__TASK BRIEF__
Leave the pictures out and print, word for word, the lines below from the one with "Where should I" through the final line.

[Stored data]
'''

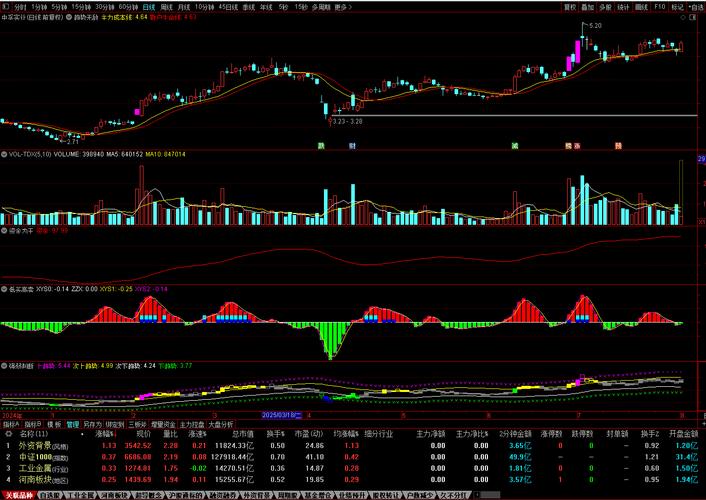The image size is (706, 500).
Task: Switch to 关联品种 bottom tab
Action: [19, 494]
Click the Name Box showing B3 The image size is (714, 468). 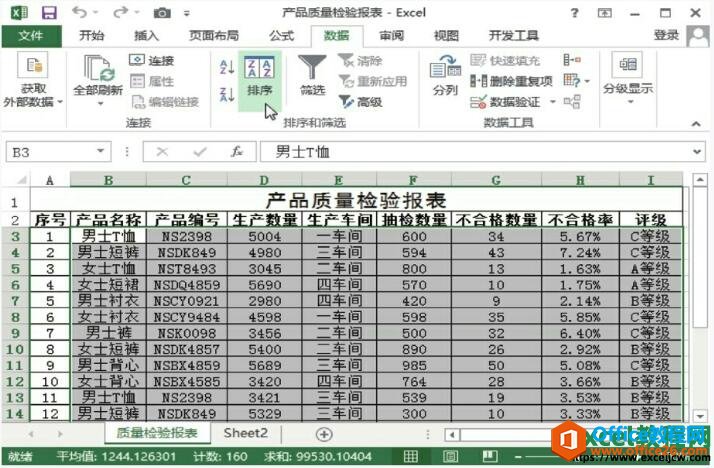click(x=50, y=152)
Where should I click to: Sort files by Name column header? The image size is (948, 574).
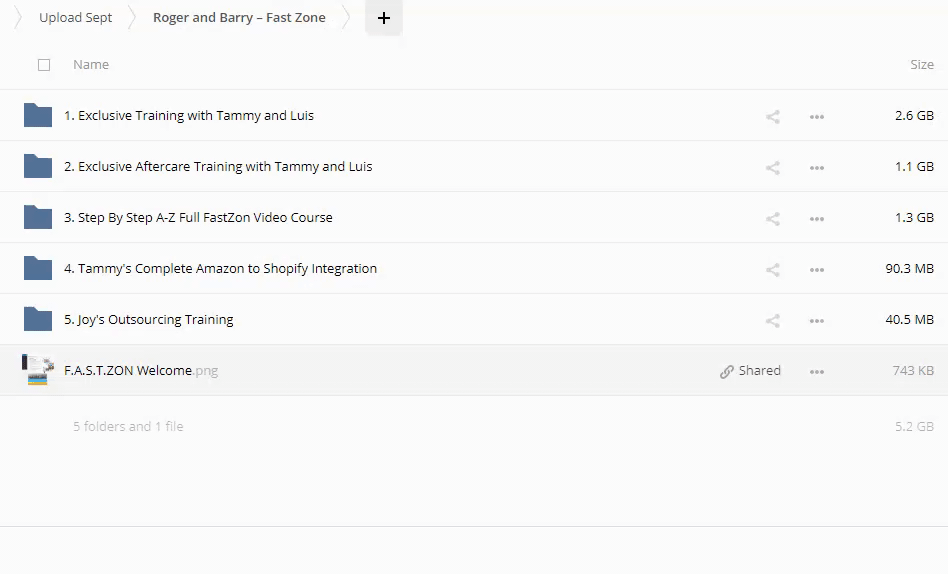click(x=91, y=65)
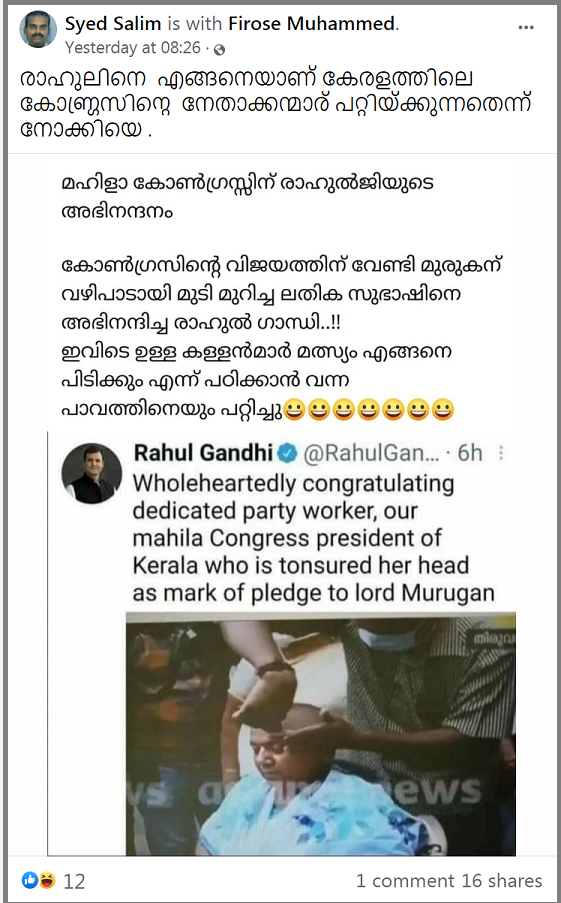Open the head tonsuring photo

point(321,734)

'''

__RESULT FOR THIS EXERCISE__
Where should I click to: Sort files by Name column header? The image size is (948, 574).
click(x=91, y=65)
Open the head tonsuring photo

point(321,734)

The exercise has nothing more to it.